The little anomalies of life


NEWS
October 8, 2007/4.39


The original ‘People’s Coffee’ lies on Constable Street. ‘People’s’, or ‘Peeps’, as it is affectionately known, is the real deal among the over-hyped climate of charity-based companies. There are certain unspoken rules by which it makes ot easy to pick a newbie. First, the wait is part of the process: you are buying a “boutique coffee”. If you complain loudly in the queue, nothing will hasten, and everyone will assume you are American. Secondly, you share a table: the sharing also runs with the ethos of free trade. A territorial approach to the concept of space is incredibly bourgeois. It makes for delightful conversation, especially as you are ?nally likely to be going there as coffee for one.
   The sitting room from within Peeps is minimal. That is because almost its entire clientèle smokes like a train outside on the communal tables. There are many oxymorons of fair trade. This morning I was sipping on my fair trade default coffee (I am incapable of being in charge of things like making my own coffee in the mornings), and I took a drag of my tailor-made cigarette. I have been “in the process” of coming to terms with the “prospect” of quitting. I really want to, but because of a case of post-degree blues, I queit fancied the artistic statement of seeming to have no respect for your own well being. Living in the moment with no thought of such sentimentalities as seeing my children grow old and have their own babies.
   Is there such a things as fair trade tobacco? Either no, because there is no trace on the internet of any “fair trade tobacco”. Or the niche does not exist because farmers get paid their fair price a very lucrative, widely traded crop.
   Yeah right.
   I toyed with the idea of refusing to smoke while enjoying my cup of coffee.

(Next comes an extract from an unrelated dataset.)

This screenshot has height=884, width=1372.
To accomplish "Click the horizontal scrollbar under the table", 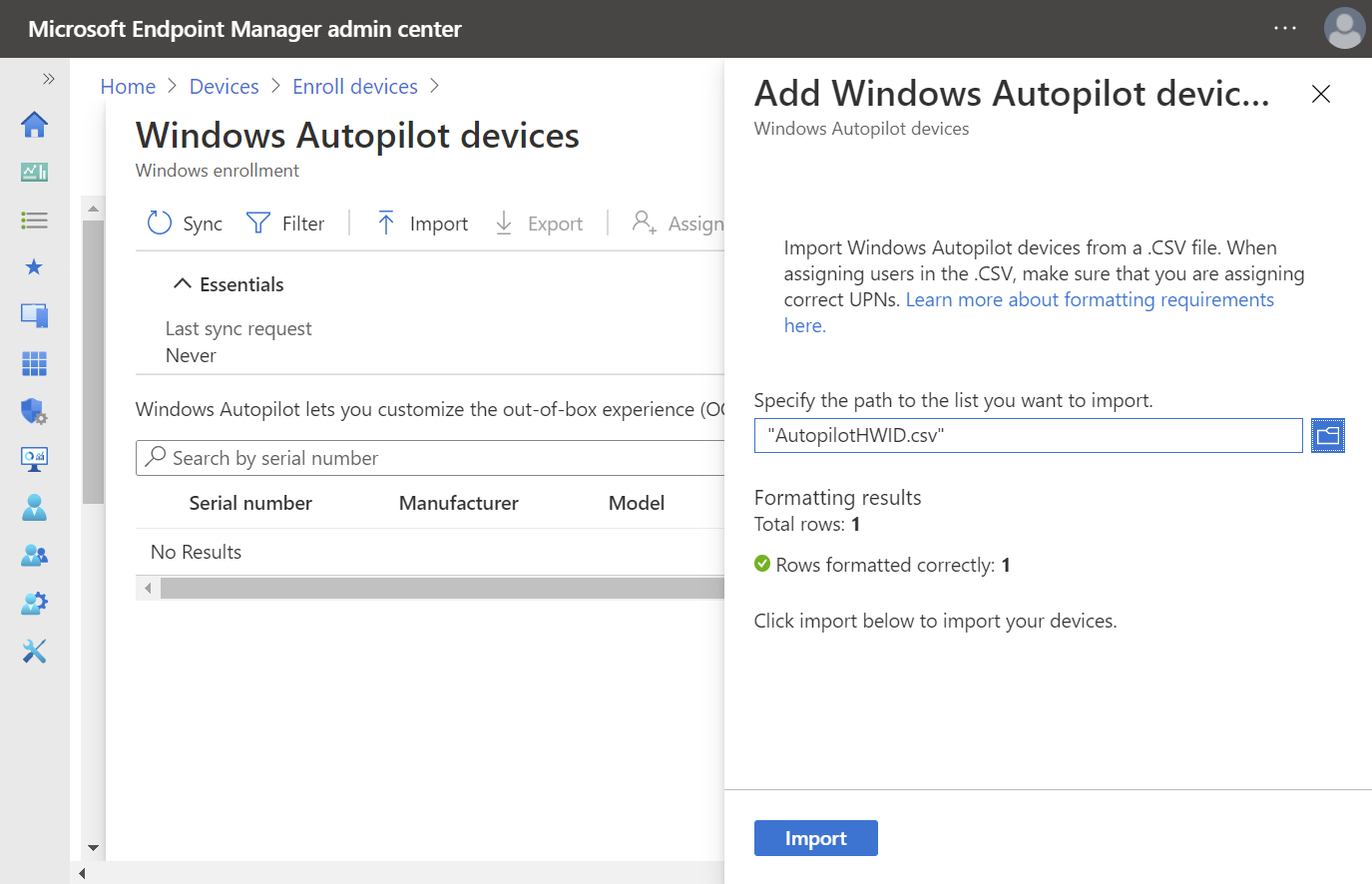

The idea of giving up the coffee was not entertained for a second, so, yes, it was the smokes that had to go, no questions about it. I carefully stubbed out my cigarette and made sure I disposed it in the given council cigarette disposal unit. Ahhh, smug serenity.
   So, motivation for giving up smoking now stands at: (a) empathy for a new world order; (b) in an effort not to be a hypocrite; (c) to rectify anomalies in my life.
   Until, or course, fair trade tobacco enters the market and then I shall take it up again, offspring be damned.

PS.: My mother has just pointed out that if I changed to rollies, then little children in the third world wouldn’t need to roll them for me (or that was my interpretation).